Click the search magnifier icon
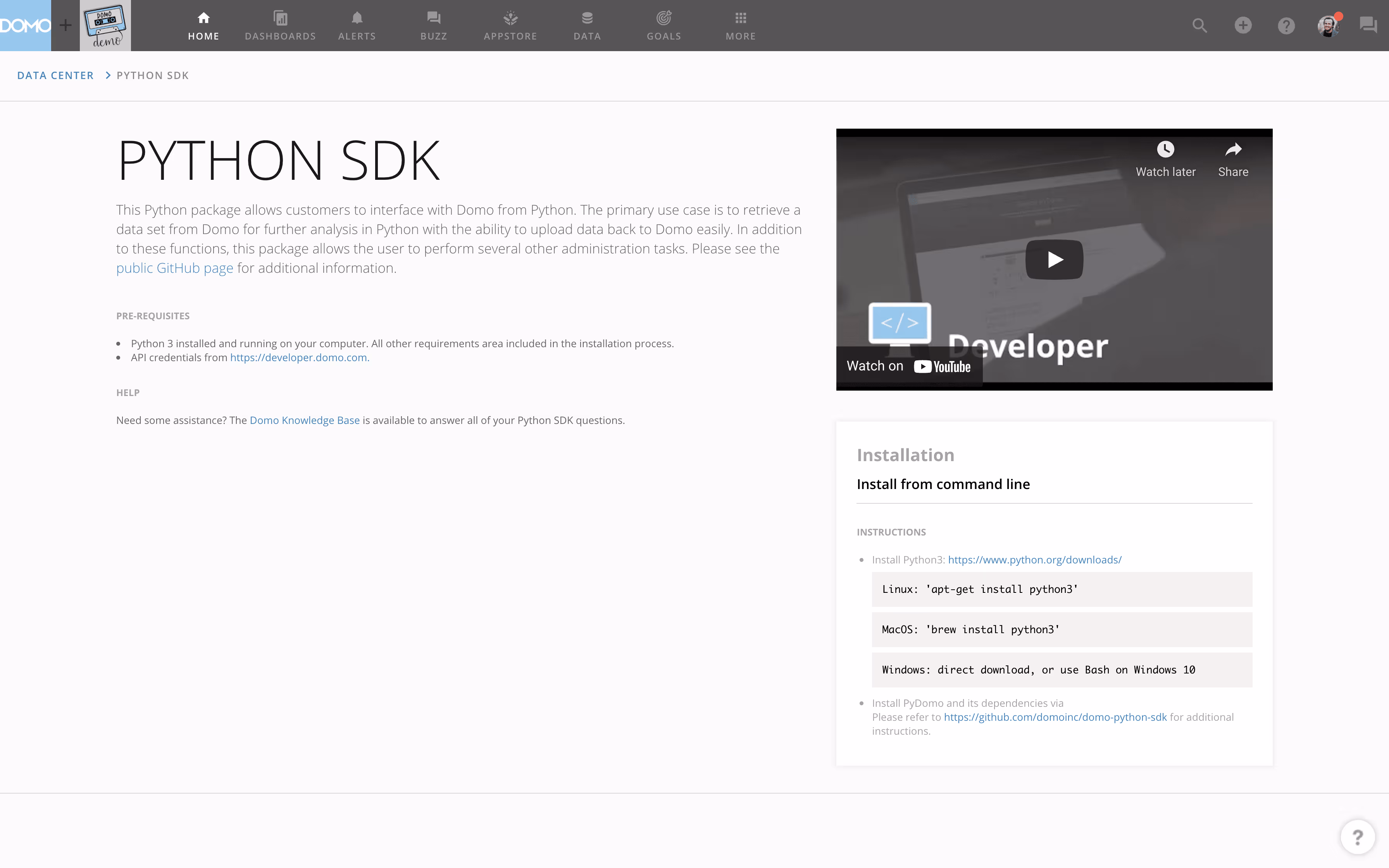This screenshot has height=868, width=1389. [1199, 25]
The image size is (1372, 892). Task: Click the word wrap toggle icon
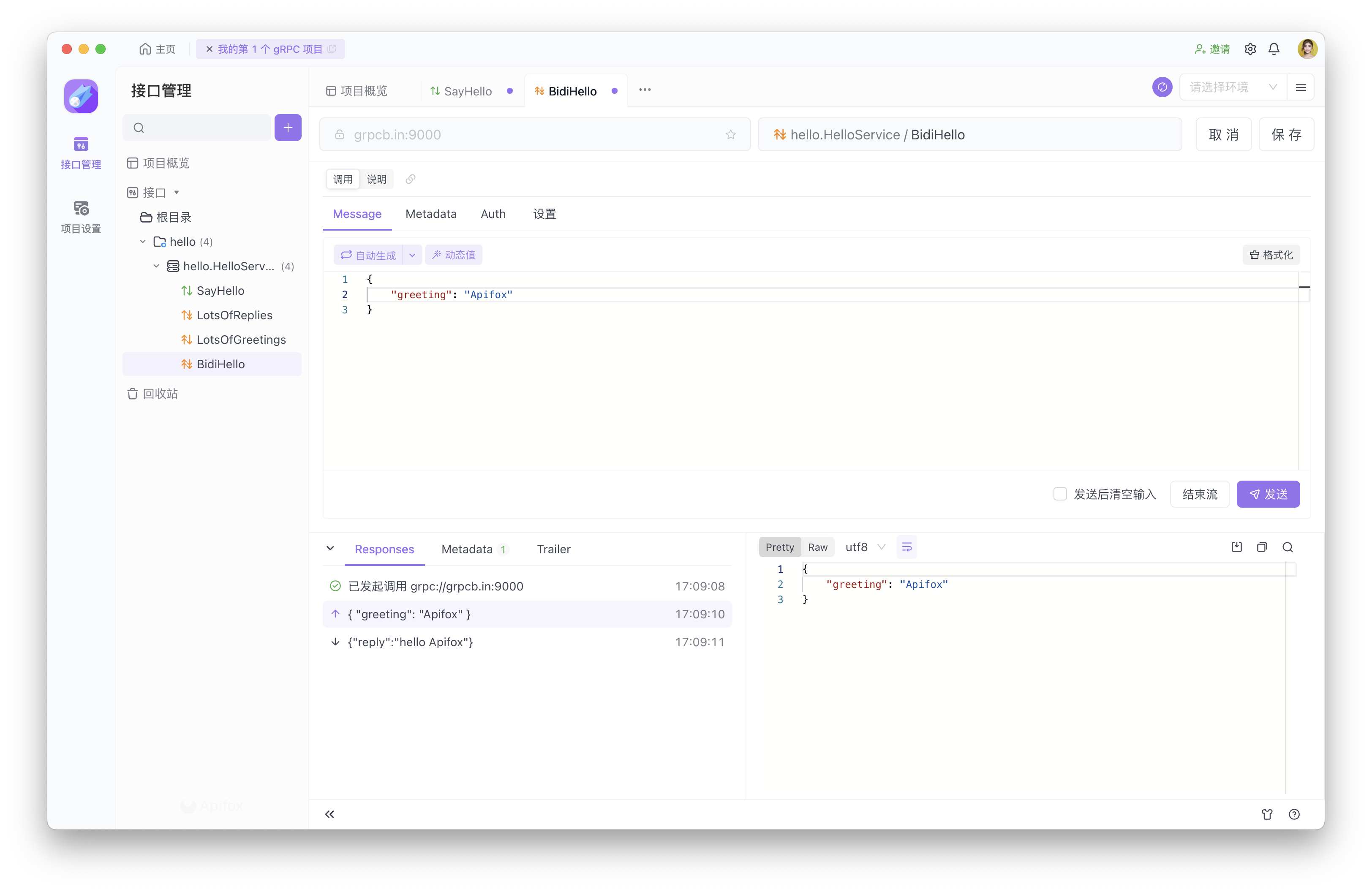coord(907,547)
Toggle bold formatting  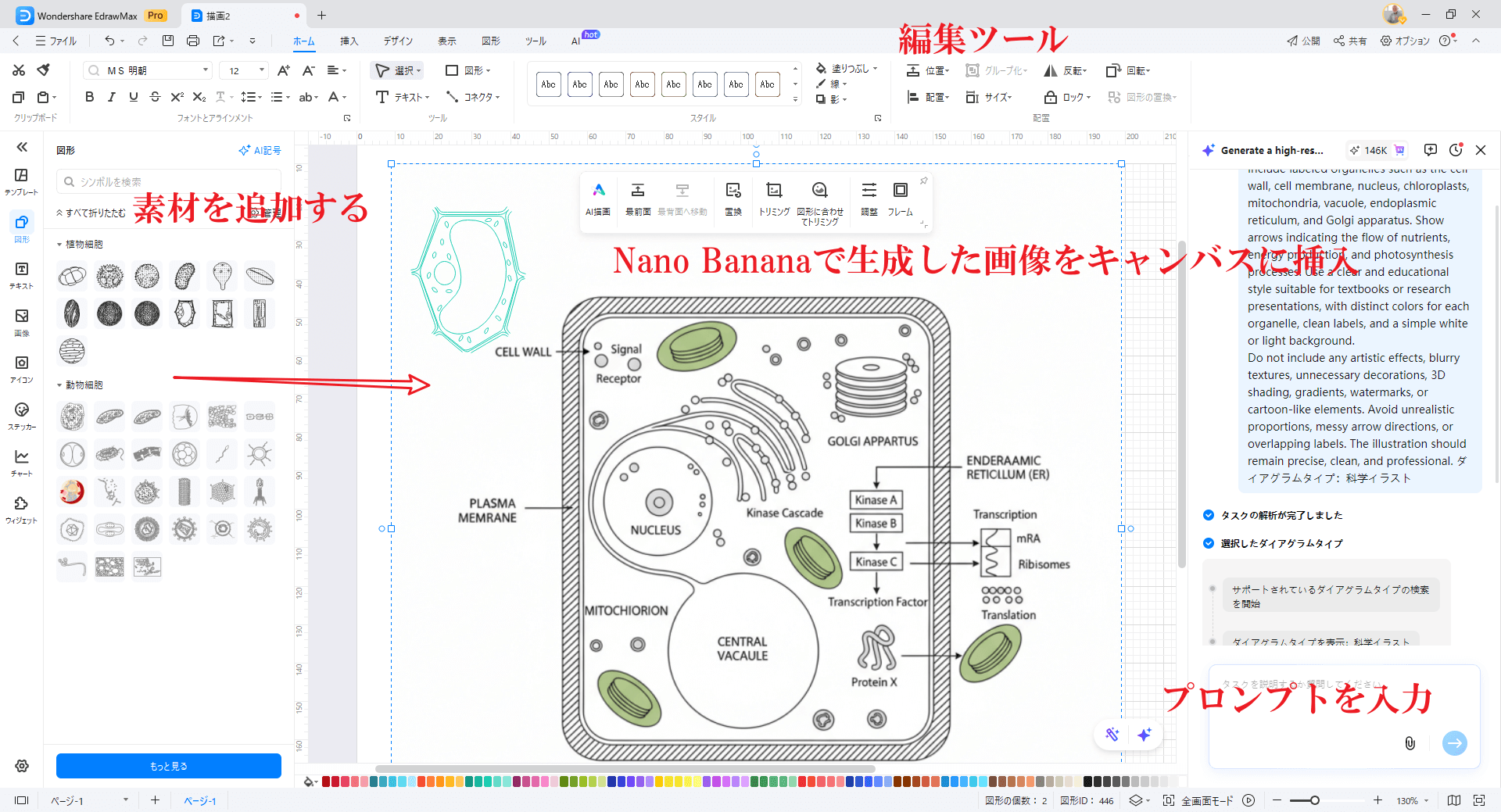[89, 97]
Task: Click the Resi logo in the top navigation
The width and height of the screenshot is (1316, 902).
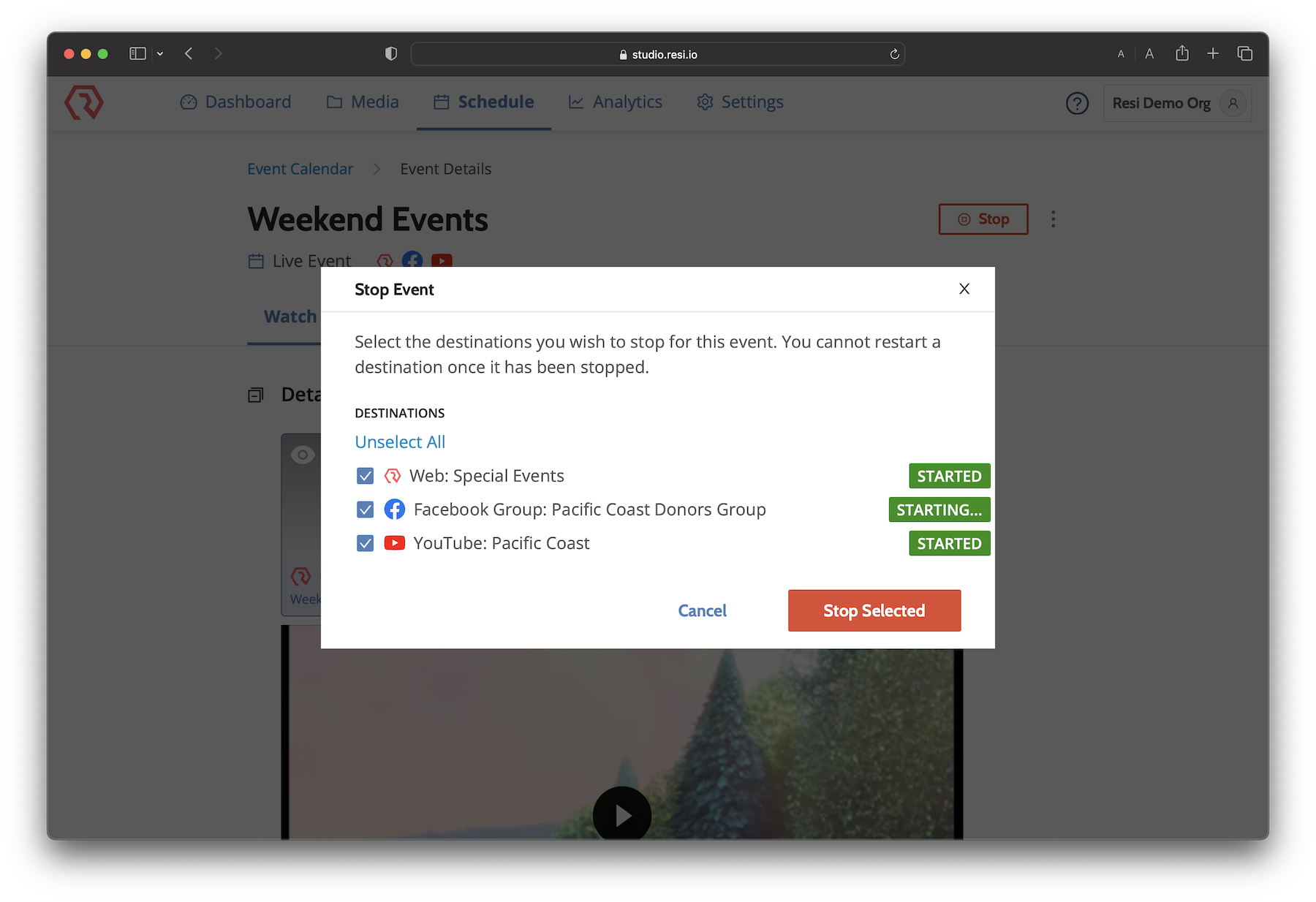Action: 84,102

--*--

→ **HOW TO COMPLETE THIS TASK**
Could you transcribe exactly the lines from the one with "Task: Click the Resi" through the end of the data, both ends included, and nothing else, skipping the pictures?

→ **WRITTEN RESPONSE**
Task: Click the Resi logo in the top navigation
The width and height of the screenshot is (1316, 902).
Action: 84,102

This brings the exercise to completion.